» STATED PROBLEM: Please extract, word for word, the passage of the Dysart biography that begins at the words "Dysart was born" and stops after the words "the Liberal government.".

» DOCUMENT:
· · ·

Albert Allison Dysart (March 22, 1880 – December 8, 1962) was a New Brunswick politician, lawyer and judge.

Dysart was born in Cocagne, New Brunswick and was educated at University of St. Joseph's College in Memramcook, the Ontario Agricultural College and Dalhousie Law School. He was called to the bar in 1913 and set up practice in Bouctouche. He was elected to the provincial legislature in 1917 and served as Speaker from 1921 to 1925 and served briefly as Minister of Lands and Mines in 1925 until the defeat of the Liberal government.

In 1926, Dysart succeeded Peter J. Veniot as leader of the Liberal party. In 1935 the Liberals returned to power and Dysart became the 22nd premier of New Brunswick. Dysart also served as his own Minister of Public Works from 1935 to 1938, and Chairman of the New Brunswick Electric Power Commission, from 1938 until his retirement from politics. His government introduced the first Landlord and Tenants Act in 1938 and updated the Labour Relations Act. It attempted to create jobs in the Great Depression through extensive road construction. After suffering from poor health from some time, he led the government to re-election in 1939 and resigned in 1940 to become a County Court Judge of Westmorland and Kent Counties. He served in that position until his retirement in 1955.

· · ·

» DATASET EXCERPTS:
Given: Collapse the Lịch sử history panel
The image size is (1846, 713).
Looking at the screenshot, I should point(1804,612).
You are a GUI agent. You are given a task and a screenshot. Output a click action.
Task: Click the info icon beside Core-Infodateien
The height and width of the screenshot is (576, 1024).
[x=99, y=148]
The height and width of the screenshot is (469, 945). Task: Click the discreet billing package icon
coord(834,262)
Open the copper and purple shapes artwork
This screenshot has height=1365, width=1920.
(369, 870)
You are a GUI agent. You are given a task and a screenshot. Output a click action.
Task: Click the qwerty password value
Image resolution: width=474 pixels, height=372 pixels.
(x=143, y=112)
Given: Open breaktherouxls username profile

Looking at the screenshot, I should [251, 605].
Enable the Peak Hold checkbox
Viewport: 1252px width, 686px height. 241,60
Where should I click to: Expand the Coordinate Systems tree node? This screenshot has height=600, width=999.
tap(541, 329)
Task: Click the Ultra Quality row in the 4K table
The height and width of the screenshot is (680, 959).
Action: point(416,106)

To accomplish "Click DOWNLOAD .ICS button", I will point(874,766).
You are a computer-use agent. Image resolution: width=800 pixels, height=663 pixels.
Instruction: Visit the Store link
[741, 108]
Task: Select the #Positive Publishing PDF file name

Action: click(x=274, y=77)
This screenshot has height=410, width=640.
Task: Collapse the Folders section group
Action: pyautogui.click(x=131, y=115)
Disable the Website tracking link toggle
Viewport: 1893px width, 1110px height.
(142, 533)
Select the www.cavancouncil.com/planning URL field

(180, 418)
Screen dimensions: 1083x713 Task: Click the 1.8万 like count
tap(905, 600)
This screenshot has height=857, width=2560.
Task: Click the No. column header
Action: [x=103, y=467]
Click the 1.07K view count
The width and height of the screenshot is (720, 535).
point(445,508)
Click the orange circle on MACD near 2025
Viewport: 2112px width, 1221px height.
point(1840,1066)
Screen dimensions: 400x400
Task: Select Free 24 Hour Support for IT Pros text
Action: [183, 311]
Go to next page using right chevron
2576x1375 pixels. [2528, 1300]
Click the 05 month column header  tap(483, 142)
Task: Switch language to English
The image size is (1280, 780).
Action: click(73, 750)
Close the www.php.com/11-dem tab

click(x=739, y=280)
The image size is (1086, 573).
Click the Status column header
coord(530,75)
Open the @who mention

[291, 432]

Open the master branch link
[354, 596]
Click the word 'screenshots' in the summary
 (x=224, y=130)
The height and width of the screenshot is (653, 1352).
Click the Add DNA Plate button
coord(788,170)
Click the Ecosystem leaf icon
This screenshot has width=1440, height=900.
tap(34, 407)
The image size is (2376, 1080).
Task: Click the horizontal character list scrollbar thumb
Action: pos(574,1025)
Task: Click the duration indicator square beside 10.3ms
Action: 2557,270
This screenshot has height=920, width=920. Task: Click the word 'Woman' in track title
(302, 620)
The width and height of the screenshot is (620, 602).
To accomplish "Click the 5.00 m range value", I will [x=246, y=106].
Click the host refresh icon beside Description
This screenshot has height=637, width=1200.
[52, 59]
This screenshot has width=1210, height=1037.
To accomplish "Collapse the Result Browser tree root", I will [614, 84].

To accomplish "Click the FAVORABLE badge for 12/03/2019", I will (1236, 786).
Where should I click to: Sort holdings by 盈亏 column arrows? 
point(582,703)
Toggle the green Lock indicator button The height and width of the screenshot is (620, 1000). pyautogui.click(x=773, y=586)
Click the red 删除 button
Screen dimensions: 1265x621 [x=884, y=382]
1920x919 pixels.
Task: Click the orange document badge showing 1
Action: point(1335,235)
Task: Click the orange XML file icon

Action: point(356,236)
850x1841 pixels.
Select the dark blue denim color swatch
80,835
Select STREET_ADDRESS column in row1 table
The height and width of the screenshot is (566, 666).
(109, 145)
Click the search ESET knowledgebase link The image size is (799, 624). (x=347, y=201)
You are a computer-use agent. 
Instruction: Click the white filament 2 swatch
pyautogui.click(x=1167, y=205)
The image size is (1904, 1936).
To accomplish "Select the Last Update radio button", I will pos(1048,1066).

· · ·

» ANSWER TO THE TASK:
Dysart was born in Cocagne, New Brunswick and was educated at University of St. Joseph's College in Memramcook, the Ontario Agricultural College and Dalhousie Law School. He was called to the bar in 1913 and set up practice in Bouctouche. He was elected to the provincial legislature in 1917 and served as Speaker from 1921 to 1925 and served briefly as Minister of Lands and Mines in 1925 until the defeat of the Liberal government.